Tiny Recursive Model
A recursive language model that can solve complex tasks by breaking them down into simpler subtasks.
Overview
Tiny Recursive Model (TRM) is a compact experiment in building a reasoning-first system rather than a brute-force solver. The goal was to create a minimal, interpretable model that can solve Sudoku puzzles using structured logic instead of relying on heavy computation or opaque heuristics. It sits somewhere between a classical algorithm and a learning system, designed to be understandable, hackable, and lightweight.
Problem
Most Sudoku solvers fall into two extremes. They are either:
- brute-force engines that prioritise speed over explainability, or
- large ML models that feel excessive for a constrained, rule-based problem
This project addresses a simpler need: a solver that demonstrates how a solution is reached. The intent was educational as much as functional, making the reasoning process visible and reproducible without requiring significant compute or complex infrastructure.
Solution
The TRM is structured around recursive reasoning steps that progressively narrow down valid possibilities in the grid.

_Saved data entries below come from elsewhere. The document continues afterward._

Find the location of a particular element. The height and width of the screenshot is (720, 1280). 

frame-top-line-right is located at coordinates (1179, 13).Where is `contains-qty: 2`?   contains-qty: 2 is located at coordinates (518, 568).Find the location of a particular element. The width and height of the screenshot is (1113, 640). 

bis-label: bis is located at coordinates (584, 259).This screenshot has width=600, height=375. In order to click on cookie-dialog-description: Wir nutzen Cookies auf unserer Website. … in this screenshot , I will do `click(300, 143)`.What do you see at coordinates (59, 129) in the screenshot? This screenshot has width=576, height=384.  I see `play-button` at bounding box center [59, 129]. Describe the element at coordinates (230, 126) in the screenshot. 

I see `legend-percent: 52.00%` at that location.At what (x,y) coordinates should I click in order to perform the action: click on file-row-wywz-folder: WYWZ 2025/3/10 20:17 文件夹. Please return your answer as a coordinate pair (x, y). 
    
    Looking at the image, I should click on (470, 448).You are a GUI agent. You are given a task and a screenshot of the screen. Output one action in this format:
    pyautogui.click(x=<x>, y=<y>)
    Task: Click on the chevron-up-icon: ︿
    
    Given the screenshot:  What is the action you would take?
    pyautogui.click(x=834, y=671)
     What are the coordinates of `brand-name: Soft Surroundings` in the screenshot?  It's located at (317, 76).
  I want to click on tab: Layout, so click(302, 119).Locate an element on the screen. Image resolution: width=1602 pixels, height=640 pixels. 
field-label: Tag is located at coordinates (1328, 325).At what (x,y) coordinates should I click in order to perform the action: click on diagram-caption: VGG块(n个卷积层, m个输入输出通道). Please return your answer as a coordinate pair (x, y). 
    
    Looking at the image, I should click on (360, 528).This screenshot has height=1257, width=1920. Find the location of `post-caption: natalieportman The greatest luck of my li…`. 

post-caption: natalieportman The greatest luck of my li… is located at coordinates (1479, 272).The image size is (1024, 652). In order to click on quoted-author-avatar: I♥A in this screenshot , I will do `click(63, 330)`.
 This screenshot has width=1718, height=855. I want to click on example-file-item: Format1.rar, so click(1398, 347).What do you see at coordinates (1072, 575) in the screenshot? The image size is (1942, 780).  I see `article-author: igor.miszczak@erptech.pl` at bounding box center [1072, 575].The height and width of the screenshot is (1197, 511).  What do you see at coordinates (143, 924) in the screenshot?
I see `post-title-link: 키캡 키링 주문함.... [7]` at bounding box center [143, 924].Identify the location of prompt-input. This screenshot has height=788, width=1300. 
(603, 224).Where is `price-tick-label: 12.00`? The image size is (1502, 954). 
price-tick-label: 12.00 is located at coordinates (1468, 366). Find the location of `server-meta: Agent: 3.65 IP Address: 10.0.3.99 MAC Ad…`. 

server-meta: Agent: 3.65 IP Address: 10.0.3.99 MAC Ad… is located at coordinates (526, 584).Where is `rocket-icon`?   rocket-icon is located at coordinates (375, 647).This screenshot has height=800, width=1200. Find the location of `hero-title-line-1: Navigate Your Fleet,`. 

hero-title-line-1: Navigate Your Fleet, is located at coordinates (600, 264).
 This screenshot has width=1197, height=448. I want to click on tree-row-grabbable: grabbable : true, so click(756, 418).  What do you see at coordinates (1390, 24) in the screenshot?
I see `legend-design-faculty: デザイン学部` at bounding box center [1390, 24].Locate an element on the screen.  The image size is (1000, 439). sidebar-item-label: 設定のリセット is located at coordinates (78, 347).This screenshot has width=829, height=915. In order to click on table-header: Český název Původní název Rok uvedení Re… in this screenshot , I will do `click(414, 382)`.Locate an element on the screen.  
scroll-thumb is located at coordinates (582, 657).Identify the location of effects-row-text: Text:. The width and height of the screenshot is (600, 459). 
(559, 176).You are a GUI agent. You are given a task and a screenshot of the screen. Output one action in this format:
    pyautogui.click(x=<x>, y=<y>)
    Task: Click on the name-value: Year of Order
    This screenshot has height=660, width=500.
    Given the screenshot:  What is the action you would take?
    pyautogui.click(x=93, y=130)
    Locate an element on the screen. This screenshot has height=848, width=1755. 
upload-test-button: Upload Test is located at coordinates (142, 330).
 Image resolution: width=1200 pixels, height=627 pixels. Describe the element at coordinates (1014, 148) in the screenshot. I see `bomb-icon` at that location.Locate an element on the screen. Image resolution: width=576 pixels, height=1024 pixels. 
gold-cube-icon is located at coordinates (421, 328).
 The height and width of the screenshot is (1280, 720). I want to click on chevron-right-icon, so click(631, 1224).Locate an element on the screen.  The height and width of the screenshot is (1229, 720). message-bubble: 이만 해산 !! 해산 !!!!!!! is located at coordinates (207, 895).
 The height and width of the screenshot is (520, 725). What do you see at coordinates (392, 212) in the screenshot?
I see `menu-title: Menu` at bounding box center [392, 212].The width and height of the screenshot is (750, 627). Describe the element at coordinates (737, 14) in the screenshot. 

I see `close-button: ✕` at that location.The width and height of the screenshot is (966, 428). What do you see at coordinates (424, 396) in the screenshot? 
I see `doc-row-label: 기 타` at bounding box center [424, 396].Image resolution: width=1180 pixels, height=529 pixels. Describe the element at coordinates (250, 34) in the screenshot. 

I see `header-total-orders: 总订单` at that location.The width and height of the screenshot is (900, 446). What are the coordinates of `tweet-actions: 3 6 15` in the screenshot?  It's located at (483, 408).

Instead of guessing early, it prioritises constraint propagation and logical elimination.
Design decisions were guided by three constraints:
- keep the model small enough to run anywhere
- ensure each step is interpretable
- avoid overengineering the pipeline
Customisation is straightforward. The dataset can be swapped, reasoning depth can be tuned, and the solving behaviour can be extended with additional heuristics. The architecture intentionally avoids tight coupling, so components like data handling, training, and inference remain easy to modify.
From a usability standpoint, the interface was kept simple. Input is a plain text grid, output is a solved grid. No UI complexity, just a clean pipeline from puzzle to solution.
Developer Notes
This project was built iteratively, with most time spent refining the balance between “smart enough” and “simple enough.” Early versions leaned too heavily on recursion and became inefficient. Later revisions focused on pruning the search space earlier using basic logical rules, which significantly improved performance without adding complexity.
Running the project is intentionally low friction:
- clone the repository
- install dependencies
- run the notebook to train and test
- use the CLI script for inference
Testing was done on standard Sudoku datasets, but also with edge cases like nearly empty grids to stress the reasoning logic. One practical lesson was that even small inefficiencies in recursive systems compound quickly, so optimisation at the logic level mattered more than hardware.
Extending the project is straightforward. Possible directions include:
- adding more advanced solving heuristics
- visualising intermediate reasoning steps
- adapting the approach to other constraint-based puzzles
Overall, this project was less about building the “best” solver and more about exploring how far a small, structured model can go when reasoning is treated as a first-class feature rather than an afterthought.